◆ **SUPPLIED MATERIAL**
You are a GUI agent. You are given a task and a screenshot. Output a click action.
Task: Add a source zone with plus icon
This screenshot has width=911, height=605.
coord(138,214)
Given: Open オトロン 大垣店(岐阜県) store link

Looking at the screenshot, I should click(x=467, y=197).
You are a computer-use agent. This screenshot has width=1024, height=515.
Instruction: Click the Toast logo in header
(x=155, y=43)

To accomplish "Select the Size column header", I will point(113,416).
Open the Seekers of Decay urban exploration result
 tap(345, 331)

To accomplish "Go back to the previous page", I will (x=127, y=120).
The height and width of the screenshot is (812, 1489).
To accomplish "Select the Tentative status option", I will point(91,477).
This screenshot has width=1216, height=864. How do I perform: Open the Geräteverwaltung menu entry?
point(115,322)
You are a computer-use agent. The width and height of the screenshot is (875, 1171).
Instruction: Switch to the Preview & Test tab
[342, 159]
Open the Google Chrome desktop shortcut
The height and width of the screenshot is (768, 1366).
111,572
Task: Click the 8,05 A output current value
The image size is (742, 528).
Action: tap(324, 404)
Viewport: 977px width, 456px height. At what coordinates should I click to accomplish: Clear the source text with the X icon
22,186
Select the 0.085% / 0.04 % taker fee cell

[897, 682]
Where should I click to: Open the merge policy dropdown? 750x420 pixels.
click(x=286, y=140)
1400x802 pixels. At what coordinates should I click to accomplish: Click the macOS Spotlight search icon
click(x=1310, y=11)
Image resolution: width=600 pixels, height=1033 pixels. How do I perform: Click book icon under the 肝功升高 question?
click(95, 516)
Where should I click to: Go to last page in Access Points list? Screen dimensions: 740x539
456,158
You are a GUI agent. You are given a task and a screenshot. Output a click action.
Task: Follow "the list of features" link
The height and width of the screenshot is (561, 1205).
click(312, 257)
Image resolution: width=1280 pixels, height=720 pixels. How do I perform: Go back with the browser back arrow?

◆ **WORK TO COMPLETE**
Would you return the whole listing exactly as written?

◆ **PROBLEM SOLUTION**
You are a GUI agent. You are given a task and a screenshot. Output a click action.
Task: Add a source zone with plus icon
This screenshot has width=911, height=605.
coord(138,214)
Given: Open オトロン 大垣店(岐阜県) store link

Looking at the screenshot, I should click(x=467, y=197).
You are a computer-use agent. This screenshot has width=1024, height=515.
Instruction: Click the Toast logo in header
(x=155, y=43)

To accomplish "Select the Size column header", I will point(113,416).
Open the Seekers of Decay urban exploration result
 tap(345, 331)

To accomplish "Go back to the previous page", I will (x=127, y=120).
The height and width of the screenshot is (812, 1489).
To accomplish "Select the Tentative status option", I will point(91,477).
This screenshot has width=1216, height=864. How do I perform: Open the Geräteverwaltung menu entry?
point(115,322)
You are a computer-use agent. The width and height of the screenshot is (875, 1171).
Instruction: Switch to the Preview & Test tab
[342, 159]
Open the Google Chrome desktop shortcut
The height and width of the screenshot is (768, 1366).
111,572
Task: Click the 8,05 A output current value
The image size is (742, 528).
Action: tap(324, 404)
Viewport: 977px width, 456px height. At what coordinates should I click to accomplish: Clear the source text with the X icon
22,186
Select the 0.085% / 0.04 % taker fee cell

[897, 682]
Where should I click to: Open the merge policy dropdown? 750x420 pixels.
click(x=286, y=140)
1400x802 pixels. At what coordinates should I click to accomplish: Click the macOS Spotlight search icon
click(x=1310, y=11)
Image resolution: width=600 pixels, height=1033 pixels. How do I perform: Click book icon under the 肝功升高 question?
click(95, 516)
Where should I click to: Go to last page in Access Points list? Screen dimensions: 740x539
456,158
You are a GUI agent. You are given a task and a screenshot. Output a click action.
Task: Follow "the list of features" link
The height and width of the screenshot is (561, 1205).
click(312, 257)
Image resolution: width=1280 pixels, height=720 pixels. How do I perform: Go back with the browser back arrow?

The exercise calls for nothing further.